Manufacturing readiness, he argued, is not a final phase. It must be embedded from the outset.

Security by design: A foundation of trust

As ecosystems become more distributed, security has become foundational.

“Security is about trust and transparency,” said Verma, pointing to controlled access, encrypted IP libraries and version traceability.

Vendor audits for EDA tools and standardized environments help ensure trusted workflows.

The most effective teams treat security not as friction, but as an enabler. By integrating controls directly into workflows, they reduce manual checkpoints and eliminate last-minute compliance hurdles. This approach not only strengthens trust with customers and partners, but also supports faster, more confident decision-making.

Designing for speed, efficiency and trust

Looking ahead, three forces are reshaping chip design economics.

First, AI-driven automation is compressing development cycles. Second, chiplets and advanced packaging are redefining performance-per-watt. Third, advanced nodes and backside power delivery are raising both rewards and risks.

Each shift demands deliberate leadership choices.

Automation reshapes talent and governance. Chiplets transform integration strategy. Advanced nodes intensify validation discipline.

In response, leaders must treat compute as a strategic resource, guided by three disciplines:

• Performance-per-watt governance:
  Establish clear efficiency metrics across latency, energy and sustained performance.
• Platform realism:
  Favor solutions with mature ecosystems and strong developer tooling.
• Trust-by-design:
  Embed traceability and security into environments from day one.

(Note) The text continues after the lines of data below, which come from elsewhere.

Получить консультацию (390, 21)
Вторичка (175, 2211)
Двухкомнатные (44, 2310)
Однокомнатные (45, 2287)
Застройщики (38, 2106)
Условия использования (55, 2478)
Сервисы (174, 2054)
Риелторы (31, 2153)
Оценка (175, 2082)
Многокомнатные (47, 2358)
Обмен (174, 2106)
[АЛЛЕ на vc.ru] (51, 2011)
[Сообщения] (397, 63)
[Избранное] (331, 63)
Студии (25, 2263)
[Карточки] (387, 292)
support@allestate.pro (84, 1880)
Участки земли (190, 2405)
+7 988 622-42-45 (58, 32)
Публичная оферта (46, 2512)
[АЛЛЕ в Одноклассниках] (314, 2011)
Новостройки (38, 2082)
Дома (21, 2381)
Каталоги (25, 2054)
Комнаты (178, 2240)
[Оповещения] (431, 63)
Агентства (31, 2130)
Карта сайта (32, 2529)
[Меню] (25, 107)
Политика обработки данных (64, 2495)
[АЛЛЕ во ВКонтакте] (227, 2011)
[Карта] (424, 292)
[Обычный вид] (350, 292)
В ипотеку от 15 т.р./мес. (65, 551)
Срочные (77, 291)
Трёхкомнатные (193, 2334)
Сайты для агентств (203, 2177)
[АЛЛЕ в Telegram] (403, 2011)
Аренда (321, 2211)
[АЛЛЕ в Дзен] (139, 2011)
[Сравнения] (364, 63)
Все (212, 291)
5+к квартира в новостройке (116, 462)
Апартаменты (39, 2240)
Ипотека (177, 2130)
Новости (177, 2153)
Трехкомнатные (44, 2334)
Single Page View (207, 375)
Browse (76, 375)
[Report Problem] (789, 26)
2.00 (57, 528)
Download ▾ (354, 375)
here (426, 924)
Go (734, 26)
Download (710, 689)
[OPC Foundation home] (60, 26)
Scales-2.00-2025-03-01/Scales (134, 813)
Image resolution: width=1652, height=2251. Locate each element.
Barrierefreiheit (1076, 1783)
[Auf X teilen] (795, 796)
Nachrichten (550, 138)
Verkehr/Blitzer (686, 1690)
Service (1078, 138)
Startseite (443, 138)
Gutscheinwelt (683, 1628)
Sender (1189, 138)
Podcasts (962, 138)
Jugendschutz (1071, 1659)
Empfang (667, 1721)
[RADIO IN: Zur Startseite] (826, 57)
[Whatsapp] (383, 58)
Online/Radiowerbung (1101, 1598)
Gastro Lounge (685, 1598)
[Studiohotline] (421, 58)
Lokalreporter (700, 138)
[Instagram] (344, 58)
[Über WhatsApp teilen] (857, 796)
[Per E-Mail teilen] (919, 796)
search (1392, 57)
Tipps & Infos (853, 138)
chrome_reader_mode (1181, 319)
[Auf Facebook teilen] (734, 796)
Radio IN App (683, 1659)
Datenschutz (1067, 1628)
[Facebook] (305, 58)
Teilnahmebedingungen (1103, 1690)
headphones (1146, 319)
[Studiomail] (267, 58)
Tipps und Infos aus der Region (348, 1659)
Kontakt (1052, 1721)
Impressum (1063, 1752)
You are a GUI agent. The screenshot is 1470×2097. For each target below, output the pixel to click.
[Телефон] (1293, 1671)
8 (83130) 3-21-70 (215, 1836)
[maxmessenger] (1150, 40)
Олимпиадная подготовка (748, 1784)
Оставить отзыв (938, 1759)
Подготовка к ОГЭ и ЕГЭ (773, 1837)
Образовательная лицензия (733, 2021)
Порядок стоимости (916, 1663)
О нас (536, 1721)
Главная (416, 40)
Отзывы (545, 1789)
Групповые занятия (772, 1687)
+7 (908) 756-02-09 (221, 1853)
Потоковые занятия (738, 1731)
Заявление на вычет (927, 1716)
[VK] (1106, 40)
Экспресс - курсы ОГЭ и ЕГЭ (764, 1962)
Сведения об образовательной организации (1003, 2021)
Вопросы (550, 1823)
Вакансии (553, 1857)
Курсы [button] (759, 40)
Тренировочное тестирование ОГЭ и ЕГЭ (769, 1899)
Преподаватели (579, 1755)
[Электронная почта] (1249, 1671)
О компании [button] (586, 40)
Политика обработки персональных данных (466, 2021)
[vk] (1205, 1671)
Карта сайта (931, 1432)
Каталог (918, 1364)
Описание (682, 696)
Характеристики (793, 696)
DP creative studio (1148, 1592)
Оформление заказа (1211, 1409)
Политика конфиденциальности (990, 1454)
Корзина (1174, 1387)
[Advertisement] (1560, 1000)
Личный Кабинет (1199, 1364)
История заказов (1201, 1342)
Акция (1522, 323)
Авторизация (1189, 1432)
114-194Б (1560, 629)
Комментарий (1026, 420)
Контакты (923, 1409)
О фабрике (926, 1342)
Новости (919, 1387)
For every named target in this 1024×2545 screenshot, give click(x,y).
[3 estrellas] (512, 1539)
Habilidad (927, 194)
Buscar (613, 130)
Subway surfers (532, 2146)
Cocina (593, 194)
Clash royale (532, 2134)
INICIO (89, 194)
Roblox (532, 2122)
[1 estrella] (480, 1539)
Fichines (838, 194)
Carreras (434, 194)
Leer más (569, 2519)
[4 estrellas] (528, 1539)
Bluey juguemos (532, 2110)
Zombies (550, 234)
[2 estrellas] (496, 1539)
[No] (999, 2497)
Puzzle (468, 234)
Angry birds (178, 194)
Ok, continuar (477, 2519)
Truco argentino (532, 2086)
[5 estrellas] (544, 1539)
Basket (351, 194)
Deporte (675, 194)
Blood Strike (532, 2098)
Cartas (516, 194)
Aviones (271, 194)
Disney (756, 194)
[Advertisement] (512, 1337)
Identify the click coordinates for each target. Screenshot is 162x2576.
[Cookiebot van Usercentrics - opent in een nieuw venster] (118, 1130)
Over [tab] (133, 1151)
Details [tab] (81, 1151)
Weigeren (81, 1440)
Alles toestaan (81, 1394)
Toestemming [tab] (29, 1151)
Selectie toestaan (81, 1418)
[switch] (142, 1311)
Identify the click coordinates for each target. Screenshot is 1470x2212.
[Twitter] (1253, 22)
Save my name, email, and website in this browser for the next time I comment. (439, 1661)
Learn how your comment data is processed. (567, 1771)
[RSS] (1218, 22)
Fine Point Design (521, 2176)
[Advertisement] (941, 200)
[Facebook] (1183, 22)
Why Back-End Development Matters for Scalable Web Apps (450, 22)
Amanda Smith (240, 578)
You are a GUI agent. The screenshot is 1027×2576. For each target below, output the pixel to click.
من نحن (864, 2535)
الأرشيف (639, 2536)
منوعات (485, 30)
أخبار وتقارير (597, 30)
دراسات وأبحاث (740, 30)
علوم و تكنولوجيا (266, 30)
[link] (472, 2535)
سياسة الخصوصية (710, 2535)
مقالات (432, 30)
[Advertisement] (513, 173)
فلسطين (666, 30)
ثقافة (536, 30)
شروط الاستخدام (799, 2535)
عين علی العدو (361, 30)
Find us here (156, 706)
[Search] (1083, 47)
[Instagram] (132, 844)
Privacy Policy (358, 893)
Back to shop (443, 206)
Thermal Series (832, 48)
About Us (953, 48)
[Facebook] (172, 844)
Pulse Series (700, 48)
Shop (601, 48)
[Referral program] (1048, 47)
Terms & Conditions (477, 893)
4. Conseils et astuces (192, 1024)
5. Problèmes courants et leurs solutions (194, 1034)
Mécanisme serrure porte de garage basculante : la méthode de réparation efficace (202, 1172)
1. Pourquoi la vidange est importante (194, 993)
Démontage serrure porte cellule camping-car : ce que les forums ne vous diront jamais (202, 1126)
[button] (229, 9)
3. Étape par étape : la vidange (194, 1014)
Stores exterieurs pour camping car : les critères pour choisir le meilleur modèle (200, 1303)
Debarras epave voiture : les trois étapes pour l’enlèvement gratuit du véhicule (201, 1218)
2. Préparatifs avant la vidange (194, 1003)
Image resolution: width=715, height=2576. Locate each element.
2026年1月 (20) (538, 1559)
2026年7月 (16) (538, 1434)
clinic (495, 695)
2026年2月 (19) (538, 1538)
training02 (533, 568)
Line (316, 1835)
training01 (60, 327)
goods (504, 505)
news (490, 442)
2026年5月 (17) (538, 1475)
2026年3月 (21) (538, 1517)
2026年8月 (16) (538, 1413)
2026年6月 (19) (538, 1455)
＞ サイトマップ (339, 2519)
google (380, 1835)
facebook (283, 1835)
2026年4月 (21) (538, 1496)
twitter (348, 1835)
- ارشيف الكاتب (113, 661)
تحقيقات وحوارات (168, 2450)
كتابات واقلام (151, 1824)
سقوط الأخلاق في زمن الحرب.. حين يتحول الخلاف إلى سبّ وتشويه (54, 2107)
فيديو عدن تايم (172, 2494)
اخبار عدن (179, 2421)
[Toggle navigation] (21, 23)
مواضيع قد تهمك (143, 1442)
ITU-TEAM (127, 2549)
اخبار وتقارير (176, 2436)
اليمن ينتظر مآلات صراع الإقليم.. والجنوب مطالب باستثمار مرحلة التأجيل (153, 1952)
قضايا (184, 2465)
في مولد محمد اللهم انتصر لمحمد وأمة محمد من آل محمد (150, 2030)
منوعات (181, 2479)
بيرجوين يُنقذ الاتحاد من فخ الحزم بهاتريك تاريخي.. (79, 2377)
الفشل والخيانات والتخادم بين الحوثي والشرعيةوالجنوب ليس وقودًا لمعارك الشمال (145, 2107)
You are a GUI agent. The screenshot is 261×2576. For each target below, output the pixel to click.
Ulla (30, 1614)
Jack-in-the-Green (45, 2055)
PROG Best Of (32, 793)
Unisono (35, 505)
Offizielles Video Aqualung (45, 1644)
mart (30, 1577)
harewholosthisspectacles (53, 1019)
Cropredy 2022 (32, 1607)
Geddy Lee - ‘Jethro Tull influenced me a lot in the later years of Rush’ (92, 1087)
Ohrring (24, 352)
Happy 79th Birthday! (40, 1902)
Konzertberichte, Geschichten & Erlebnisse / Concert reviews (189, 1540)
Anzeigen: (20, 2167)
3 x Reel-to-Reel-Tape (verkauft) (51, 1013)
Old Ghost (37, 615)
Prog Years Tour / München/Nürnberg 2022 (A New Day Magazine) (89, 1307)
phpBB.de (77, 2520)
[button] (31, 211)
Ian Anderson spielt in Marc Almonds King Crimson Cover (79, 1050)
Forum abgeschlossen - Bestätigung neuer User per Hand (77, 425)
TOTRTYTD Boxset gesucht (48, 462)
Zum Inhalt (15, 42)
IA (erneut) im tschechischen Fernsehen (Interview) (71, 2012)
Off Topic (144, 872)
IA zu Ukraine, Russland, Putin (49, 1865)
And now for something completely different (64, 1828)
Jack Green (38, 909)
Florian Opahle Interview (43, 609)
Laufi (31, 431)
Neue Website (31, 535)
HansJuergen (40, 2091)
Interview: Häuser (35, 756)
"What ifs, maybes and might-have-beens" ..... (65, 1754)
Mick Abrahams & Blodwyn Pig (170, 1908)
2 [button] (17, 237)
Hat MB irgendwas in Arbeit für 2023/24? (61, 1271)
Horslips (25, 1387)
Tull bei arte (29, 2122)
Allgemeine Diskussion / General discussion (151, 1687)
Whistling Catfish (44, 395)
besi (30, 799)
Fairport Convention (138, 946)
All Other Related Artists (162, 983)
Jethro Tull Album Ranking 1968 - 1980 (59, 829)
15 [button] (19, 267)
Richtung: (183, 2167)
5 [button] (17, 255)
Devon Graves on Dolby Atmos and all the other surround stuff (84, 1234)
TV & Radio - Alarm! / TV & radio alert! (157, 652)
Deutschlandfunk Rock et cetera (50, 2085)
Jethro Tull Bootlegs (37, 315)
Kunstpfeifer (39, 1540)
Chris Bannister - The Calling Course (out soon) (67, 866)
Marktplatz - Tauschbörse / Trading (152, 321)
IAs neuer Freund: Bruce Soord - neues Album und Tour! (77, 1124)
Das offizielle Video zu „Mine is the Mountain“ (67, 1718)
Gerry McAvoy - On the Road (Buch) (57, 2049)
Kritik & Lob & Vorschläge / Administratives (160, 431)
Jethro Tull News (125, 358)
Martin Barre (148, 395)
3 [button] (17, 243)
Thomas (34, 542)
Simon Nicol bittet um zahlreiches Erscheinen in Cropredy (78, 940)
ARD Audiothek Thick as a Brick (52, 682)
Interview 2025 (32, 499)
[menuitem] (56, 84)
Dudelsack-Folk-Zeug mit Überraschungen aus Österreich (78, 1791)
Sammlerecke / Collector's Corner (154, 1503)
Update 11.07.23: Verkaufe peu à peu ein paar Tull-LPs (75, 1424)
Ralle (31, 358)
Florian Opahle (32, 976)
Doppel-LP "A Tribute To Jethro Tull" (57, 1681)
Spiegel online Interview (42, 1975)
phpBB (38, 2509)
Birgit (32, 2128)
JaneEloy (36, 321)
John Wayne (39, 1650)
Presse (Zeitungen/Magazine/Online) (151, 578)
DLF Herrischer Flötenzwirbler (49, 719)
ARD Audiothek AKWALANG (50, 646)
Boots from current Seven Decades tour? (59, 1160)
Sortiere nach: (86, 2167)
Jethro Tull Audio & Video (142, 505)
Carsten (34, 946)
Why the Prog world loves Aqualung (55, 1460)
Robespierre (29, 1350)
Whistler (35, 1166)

In the AI era, the most resilient organizations will be those that align these disciplines with execution at scale. They will be the ones that translate strategic intent into repeatable processes, measurable outcomes and dependable delivery models. By doing so, they link chip design decisions directly to business performance, customer confidence and long-term competitiveness. Linking design decisions to predictable delivery, measurable efficiency and infrastructure that earns trust as it grows.

FAQs

1. Why is performance-per-watt now the headline metric for chip design?
AI workloads stress energy, thermals and operating cost. As scaling slows, efficiency gains increasingly come from architecture, packaging and smarter implementation choices.

2. What do chiplets change compared with monolithic SoCs?
Chiplets enable modular partitioning, better yields and targeted optimization. They also increase integration complexity, making interconnect, packaging and validation more critical.

3. How does AI shorten semiconductor design cycles in practice?
AI can accelerate synthesis, verification, prioritization and optimization. Benefits should be measured in cycle time, regression compute cost, defect escape rate and ECO reduction.

4. Why is the design-to-fab handoff treated as a point of no return?
Tape-out errors are expensive and slow to correct. Rigorous signoff, rule checks and corner validation protect yield, schedule and downstream product economics.

5. What should regulated industries watch when adopting AI hardware platforms?
Focus on trusted toolchains, secure IP handling and auditable version control. Also assess software ecosystems, because maintainability and supportability drive long-term risk.